Clean Water Act Merits Close Look

Author(s): David N. Germain*

June 8, 2012


The Clean Water Act, 2006 will have far-ranging effects on land use planning in Ontario. While actual measures to implement the CWA are still being formulated, it’s important for those who practise in this area to inform themselves about the changes coming.

In essence, the CWA and its regulations divide Ontario into source protection areas and regions. The former coincide with the jurisdiction of individual conservation authorities, whereas the latter are composed of multiple conservation authorities.

The relevant conservation authorities, together, form the source protection authority, or SPA, for each area or region. Each SPA is required to establish a drinking water source protection committee to develop terms of reference, an assessment report and, ultimately, a drinking water source protection plan for its region. The fundamental goal, as set out in the s. 1 of the CWA is “to protect existing and future sources of drinking water.”

A source protection plan, among other things, is intended to establish a list of activities that are either prohibited or regulated (i.e. not permitted without a risk management plan) and a list of land uses that are restricted in certain areas. All of these lists will have impacts on land use planning.

At the time of writing, most of the SPAs in Ontario have completed their terms of reference and assessment reports and are formulating and consulting on their draft source protection plans. These are required to be posted online and interested parties, including municipalities and members of the public, have an opportunity to comment.

The CWA provides for comments received in writing as well as resolutions of municipal councils to be forwarded to the minister of the environment, along with each SPA’s proposed source protection plan when that plan is put forward for ministerial approval. While there are provisions in the CWA for the appointment of a hearing officer to deal with proposed plans, the decision of whether to do so lies entirely with the minister. Furthermore, any hearing officer appointed only has the power to make recommendations. Final discretion to approve, amend or require a resubmission of a source protection plan lies with the minister.

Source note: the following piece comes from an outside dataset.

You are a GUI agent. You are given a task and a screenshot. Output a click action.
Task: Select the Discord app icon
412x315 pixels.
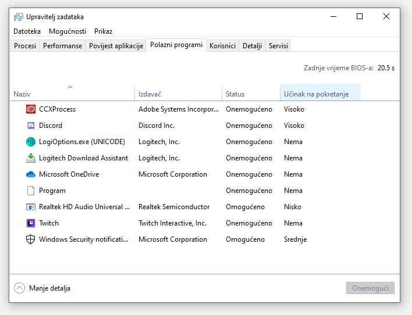(31, 126)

The plans are required by the Clean Water Act to identify vulnerable areas (significant recharge areas, vulnerable aquifers, etc.) as well as activities, including land uses that constitute threats or significant threats to those vulnerable areas. Plans are also required to contain policies aimed at dealing with those threats, including significant threats. These policies will have the greatest implications for land use planning.

Once approved, a source protection plan will impact land use planning in a number of ways.

First, the CWA requires all Planning Act and Condominium Act decisions made within the area of a source protection plan to conform to the significant threat policies and to have regard to all other policies in the plan. Furthermore, subject to certain provisos set out in the CWA, the significant threat policies in a plan prevail in the case of any conflict with an official plan, a zoning bylaw or a provincial policy statement. Also, municipalities are prohibited from undertaking any work or passing any bylaw that conflicts with a significant threat policy. Finally, the CWA requires municipalities to amend their official plans and zoning bylaws to conform to the significant threat policies in their jurisdiction, by a deadline date set out in the source protection plan.

Because the boundaries of municipalities and conservation authorities often do not coincide, any given municipality may have a number of source protection plans in effect within its boundaries. This has the potential to greatly increase the complexity of any official plan or zoning bylaw amendment implementing source protection policies. Should a municipality fail to amend its official plan or zoning bylaw in accordance with the requirements of the CWA, the minister may, subject to certain conditions, make an order doing so.

Beyond Planning Act matters, the CWA imposes a number of obligations on municipalities, including the responsibility to enforce part IV of the act (Regulation of Drinking Water Threats) and to appoint a risk management official. These are beyond the scope of this article, but merit careful consideration by municipal staff and councils faced with the task of commenting on draft source protection plans.

Given its impact on planning instruments and, therefore, land development approvals, the development industry has a significant interest in the content of source protection plans. Activities that reduce recharge to an aquifer, sewage systems, application of road salt and a number of other items potentially associated with development are all listed as drinking water threats in the regulations to the CWA.

Because of the potential impact of the CWA on land use planning, municipalities, developers and other interested parties should take the time to inform themselves regarding proposed source protection plans in their areas and to comment as they see fit.

David Germain practises land use planning, municipal and environmental law with Thomson Rogers.